Some have more dollars than sense, they say, so even companies that have no revenue, no profit, and a record of falling short, can easily find investors. And in their study titled Who Falls Prey to the Wolf of Wall Street?' Leuz et. al. found that it is 'quite common' for investors to lose money by buying into 'pump and dump' schemes.

So if you're like me, you might be more interested in profitable, growing companies, like Sika (VTX:SIKA). Even if the shares are fully valued today, most capitalists would recognize its profits as the demonstration of steady value generation. Loss-making companies are always racing against time to reach financial sustainability, but time is often a friend of the profitable company, especially if it is growing.

View our latest analysis for Sika

How Fast Is Sika Growing?

If a company can keep growing earnings per share (EPS) long enough, its share price will eventually follow. That makes EPS growth an attractive quality for any company. Over the last three years, Sika has grown EPS by 13% per year. That's a good rate of growth, if it can be sustained.

Careful consideration of revenue growth and earnings before interest and taxation (EBIT) margins can help inform a view on the sustainability of the recent profit growth. While we note Sika's EBIT margins were flat over the last year, revenue grew by a solid 17% to CHF9.3b. That's a real positive.

In the chart below, you can see how the company has grown earnings, and revenue, over time. Click on the chart to see the exact numbers.

earnings-and-revenue-history
SWX:SIKA Earnings and Revenue History April 28th 2022

You don't drive with your eyes on the rear-view mirror, so you might be more interested in this free report showing analyst forecasts for Sika's future profits.

Are Sika Insiders Aligned With All Shareholders?

We would not expect to see insiders owning a large percentage of a CHF45b company like Sika. But we do take comfort from the fact that they are investors in the company. To be specific, they have CHF13m worth of shares. That's a lot of money, and no small incentive to work hard. Despite being just 0.03% of the company, the value of that investment is enough to show insiders have plenty riding on the venture.
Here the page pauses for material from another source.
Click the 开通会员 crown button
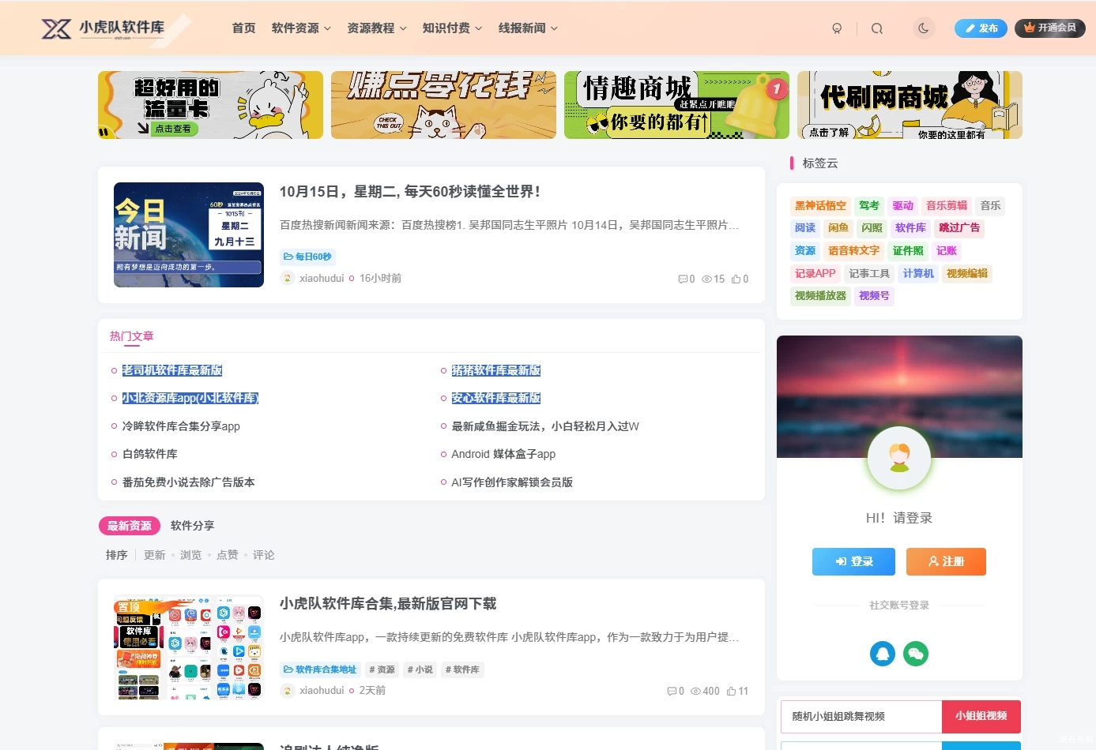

It means a lot to see insiders invested in the business, but I find myself wondering if remuneration policies are shareholder friendly. A brief analysis of the CEO compensation suggests they are. For companies with market capitalizations over CHF7.8b, like Sika, the median CEO pay is around CHF4.7m.

Sika offered total compensation worth CHF2.7m to its CEO in the year to . That seems pretty reasonable, especially given its below the median for similar sized companies. CEO remuneration levels are not the most important metric for investors, but when the pay is modest, that does support enhanced alignment between the CEO and the ordinary shareholders. It can also be a sign of good governance, more generally.
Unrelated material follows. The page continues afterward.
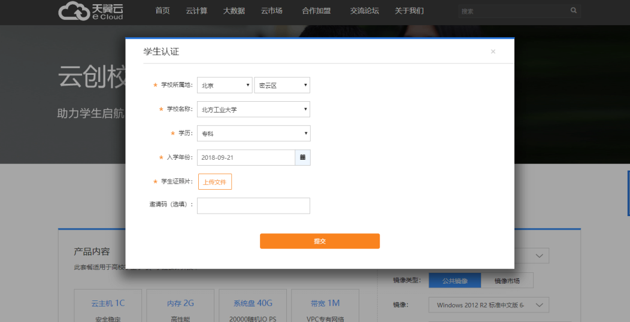Click the 上传文件 upload button
The image size is (630, 322).
(214, 182)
Is Sika Worth Keeping An Eye On?

One important encouraging feature of Sika is that it is growing profits. The fact that EPS is growing is a genuine positive for Sika, but the pretty picture gets better than that. Boasting both modest CEO pay and considerable insider ownership, I'd argue this one is worthy of the watchlist, at least. Before you take the next step you should know about the 2 warning signs for Sika that we have uncovered.

Of course, you can do well (sometimes) buying stocks that are not growing earnings and do not have insiders buying shares. But as a growth investor I always like to check out companies that do have those features. You can access a free list of them here.

Please note the insider transactions discussed in this article refer to reportable transactions in the relevant jurisdiction.